WRITTEN PROBLEM = Reproduce word for word the passage below about the documentary series Year Million.

TEXT EXTRACT =

## Start

Year Million is a six-part documentary and science fiction television series produced by National Geographic, which premiered on May 15, 2017, on their channel. The series received two Emmy Award nominations,
including a Primetime Emmy for its narrator Laurence Fishburne. The series is based on the 2008 book Year Million: Science at the Far Edge of Knowledge by Damien Broderick. The narrative alternates tells the story of a family of three in the future, using 2016 interviews to explain events unfolding in the story. The series was filmed in Budapest.

Synopsis
Investigating the ramifications of a variety of potentially world-changing inventions, the series visits a cast of characters representing a typical American family in several different possible timelines. Ray Kurzweil, Michio Kaku, Peter Diamandis and Brian Greene guide the documentary aspect, discussing possible changes the future might hold based on their research: Artificial Intelligence, Man merging with Machine, the human species becoming an interplanetary entity. Exploring life in both the near and the far future, where artificial intelligence is ubiquitous and advances in science have radically extended our lifespans. The series aims to show that communication, work and education will be revolutionized through virtual telepathy.

## End

DATA SUPPLIED =
## Start

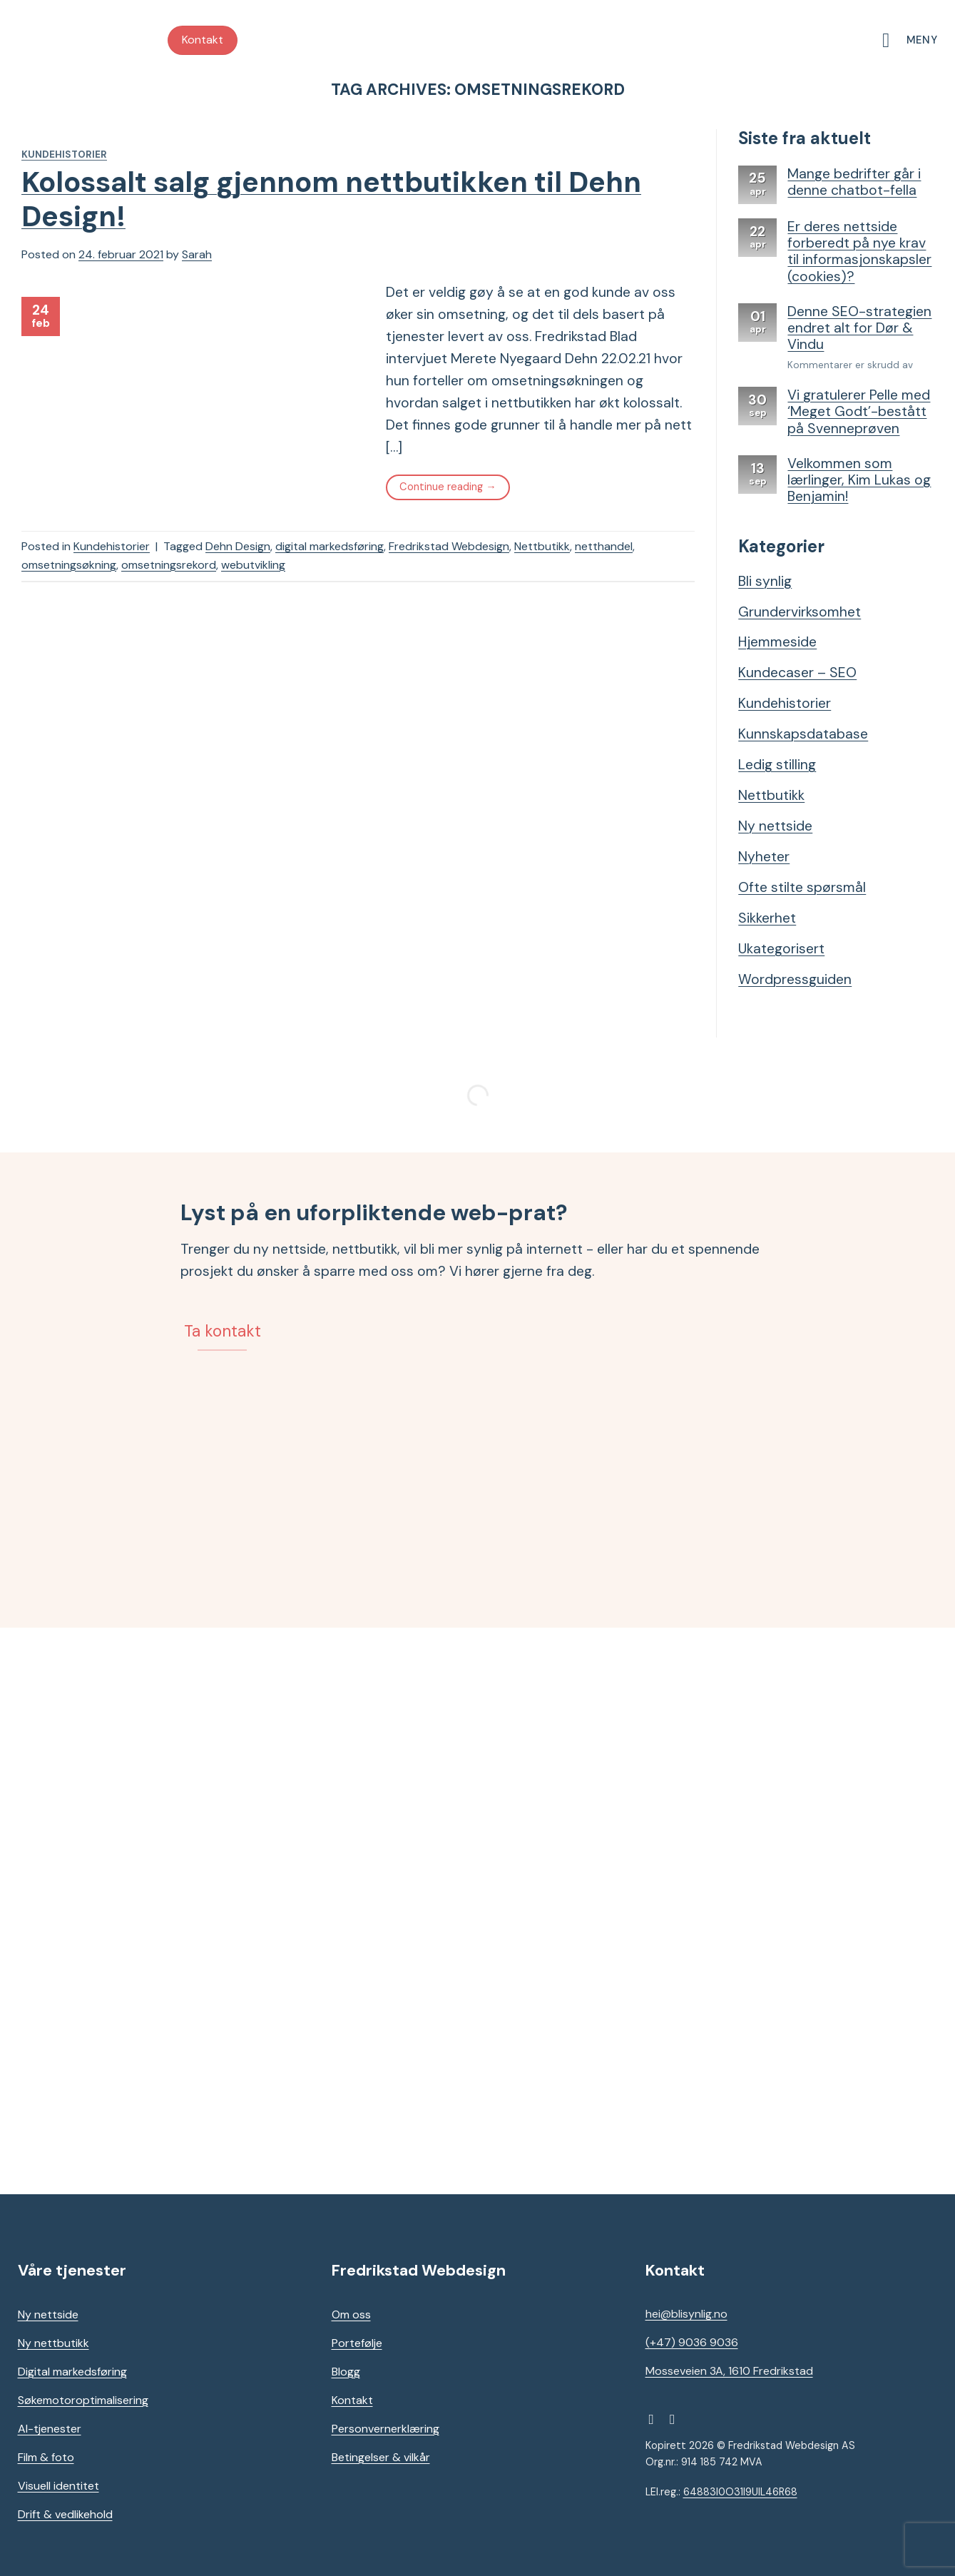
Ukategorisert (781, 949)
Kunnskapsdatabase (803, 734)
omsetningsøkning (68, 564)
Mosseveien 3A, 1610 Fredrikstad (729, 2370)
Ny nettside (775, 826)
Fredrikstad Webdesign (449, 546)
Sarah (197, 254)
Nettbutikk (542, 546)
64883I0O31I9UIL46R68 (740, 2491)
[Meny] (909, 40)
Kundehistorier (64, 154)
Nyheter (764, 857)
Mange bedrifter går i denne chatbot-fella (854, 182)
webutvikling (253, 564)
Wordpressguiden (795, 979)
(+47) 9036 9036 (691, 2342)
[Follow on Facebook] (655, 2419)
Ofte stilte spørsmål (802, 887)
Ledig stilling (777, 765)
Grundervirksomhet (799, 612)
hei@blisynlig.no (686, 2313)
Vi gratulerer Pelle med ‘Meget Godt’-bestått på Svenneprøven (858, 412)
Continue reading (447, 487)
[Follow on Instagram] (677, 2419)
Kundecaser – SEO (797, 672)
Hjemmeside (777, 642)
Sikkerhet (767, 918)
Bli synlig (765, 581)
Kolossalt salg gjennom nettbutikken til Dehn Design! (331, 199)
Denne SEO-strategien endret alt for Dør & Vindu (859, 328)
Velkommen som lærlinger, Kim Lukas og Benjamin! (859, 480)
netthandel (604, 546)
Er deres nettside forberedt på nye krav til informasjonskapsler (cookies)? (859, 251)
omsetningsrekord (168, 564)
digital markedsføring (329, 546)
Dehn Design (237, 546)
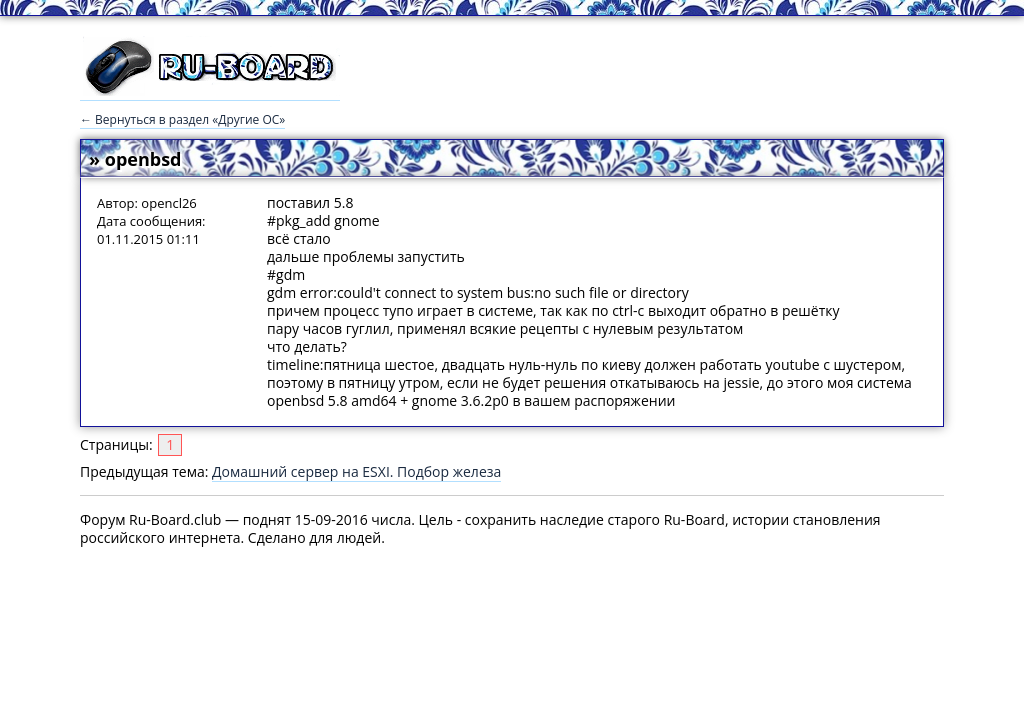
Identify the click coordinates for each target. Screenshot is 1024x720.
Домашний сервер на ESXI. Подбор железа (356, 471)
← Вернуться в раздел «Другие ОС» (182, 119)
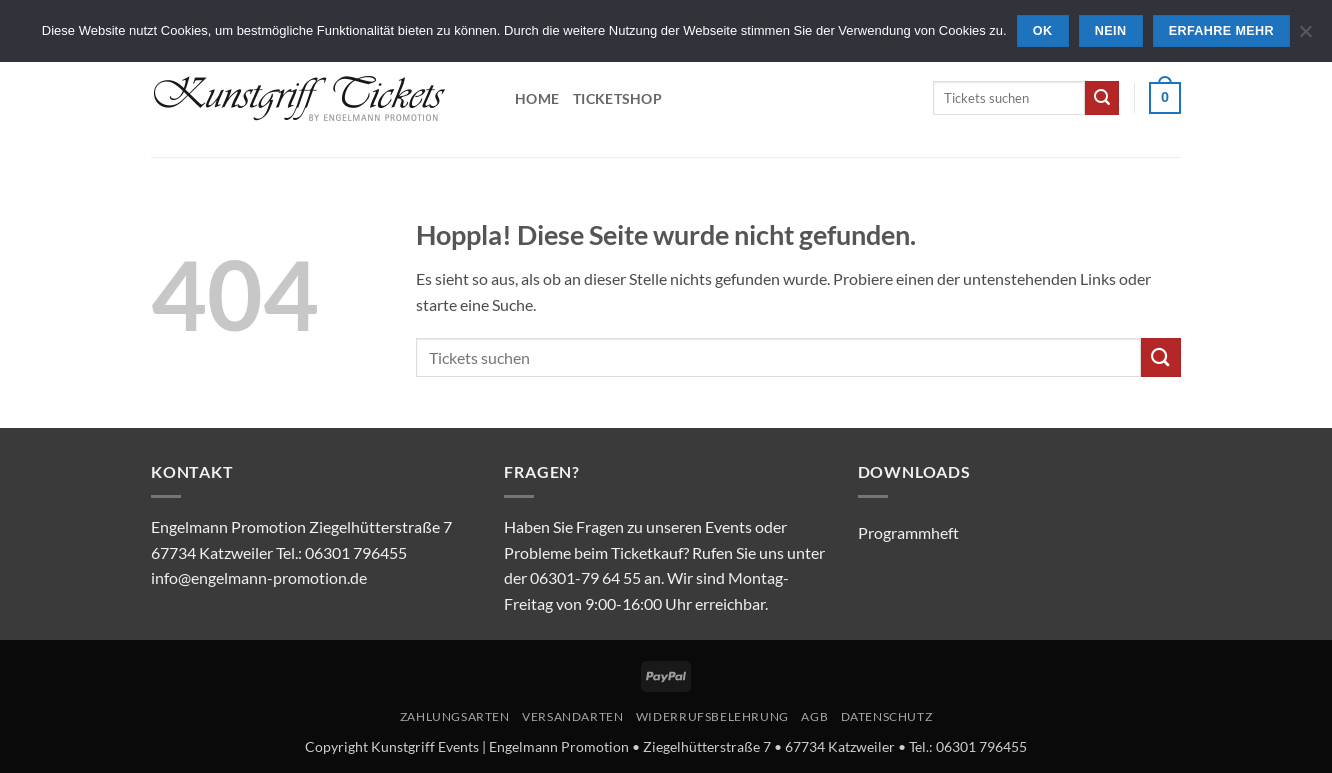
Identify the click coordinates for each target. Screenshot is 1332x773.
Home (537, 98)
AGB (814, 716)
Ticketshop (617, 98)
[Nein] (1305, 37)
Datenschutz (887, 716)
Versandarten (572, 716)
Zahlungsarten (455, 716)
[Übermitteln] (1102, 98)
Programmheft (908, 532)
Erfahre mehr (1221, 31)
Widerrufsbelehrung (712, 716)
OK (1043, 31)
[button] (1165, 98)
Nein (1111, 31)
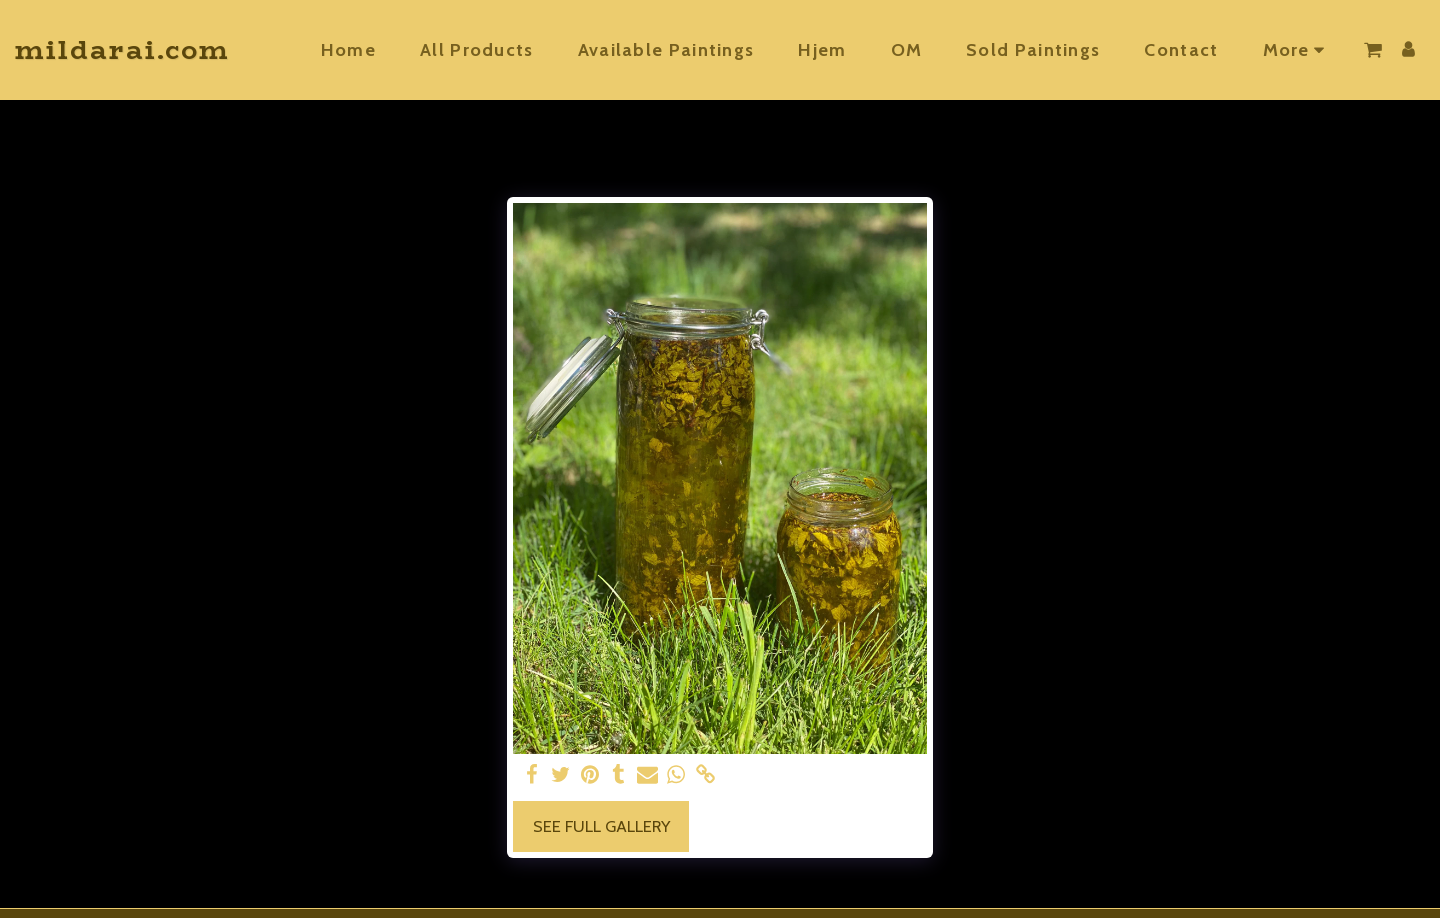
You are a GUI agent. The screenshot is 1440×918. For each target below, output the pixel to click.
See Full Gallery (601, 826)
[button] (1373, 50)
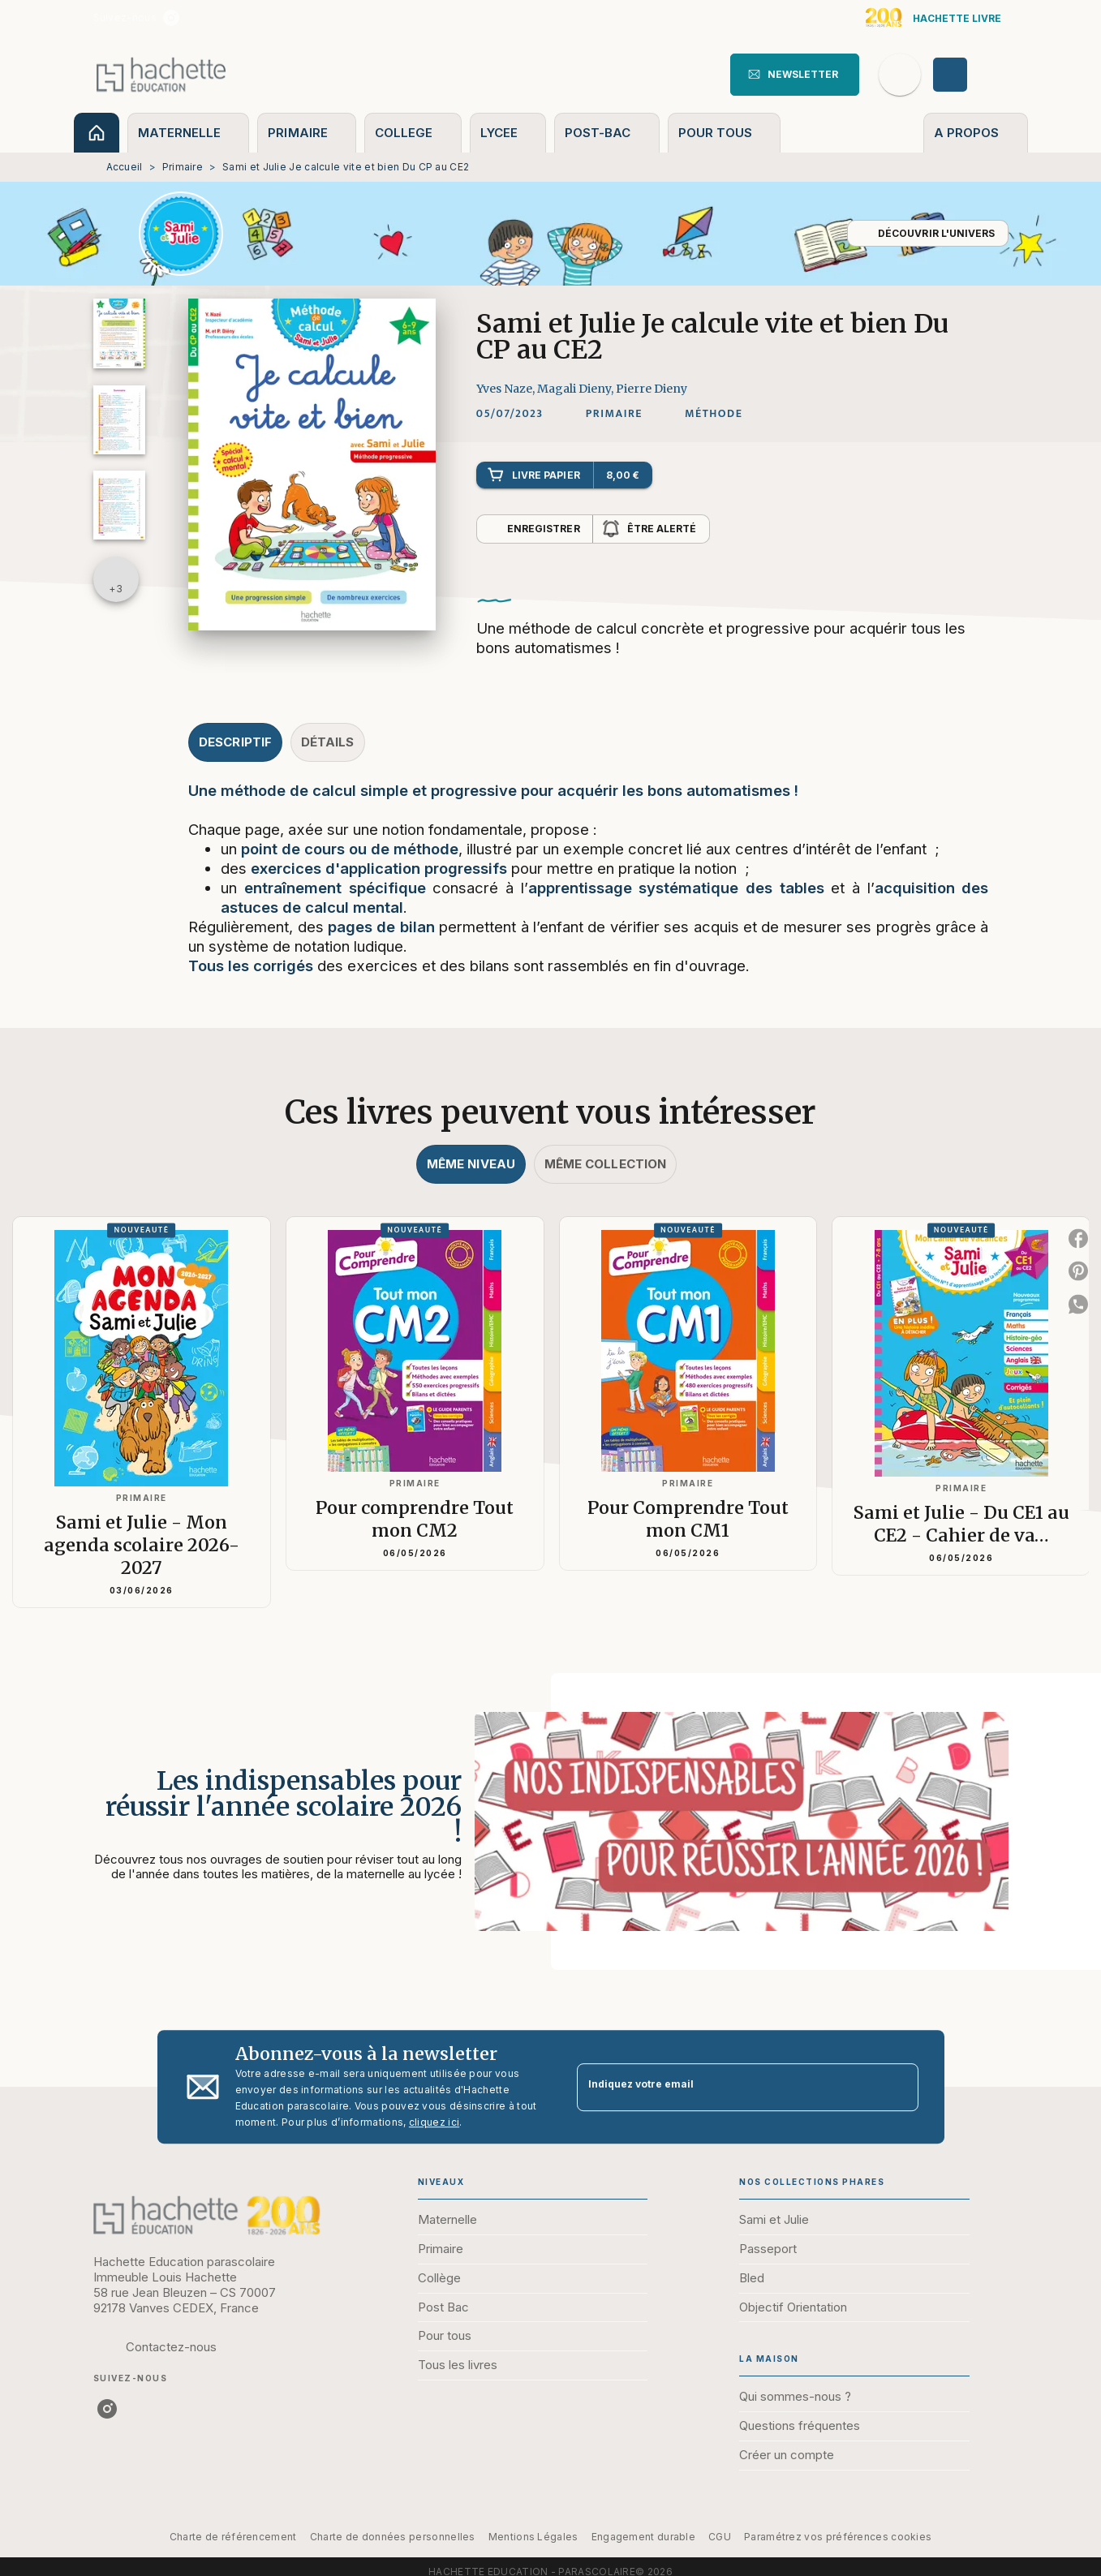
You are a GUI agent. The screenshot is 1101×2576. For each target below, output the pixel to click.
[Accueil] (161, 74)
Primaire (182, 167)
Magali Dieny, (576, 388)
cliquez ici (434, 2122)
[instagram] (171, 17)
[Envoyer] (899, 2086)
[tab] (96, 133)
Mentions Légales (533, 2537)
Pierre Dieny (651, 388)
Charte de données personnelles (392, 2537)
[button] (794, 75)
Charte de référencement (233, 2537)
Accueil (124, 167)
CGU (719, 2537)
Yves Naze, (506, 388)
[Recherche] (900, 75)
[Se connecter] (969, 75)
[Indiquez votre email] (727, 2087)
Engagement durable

## End

RIGHT ANSWER =
Year Million is a six-part documentary and science fiction television series produced by National Geographic, which premiered on May 15, 2017, on their channel. The series received two Emmy Award nominations,
including a Primetime Emmy for its narrator Laurence Fishburne. The series is based on the 2008 book Year Million: Science at the Far Edge of Knowledge by Damien Broderick. The narrative alternates tells the story of a family of three in the future, using 2016 interviews to explain events unfolding in the story. The series was filmed in Budapest.

Synopsis
Investigating the ramifications of a variety of potentially world-changing inventions, the series visits a cast of characters representing a typical American family in several different possible timelines. Ray Kurzweil, Michio Kaku, Peter Diamandis and Brian Greene guide the documentary aspect, discussing possible changes the future might hold based on their research: Artificial Intelligence, Man merging with Machine, the human species becoming an interplanetary entity. Exploring life in both the near and the far future, where artificial intelligence is ubiquitous and advances in science have radically extended our lifespans. The series aims to show that communication, work and education will be revolutionized through virtual telepathy.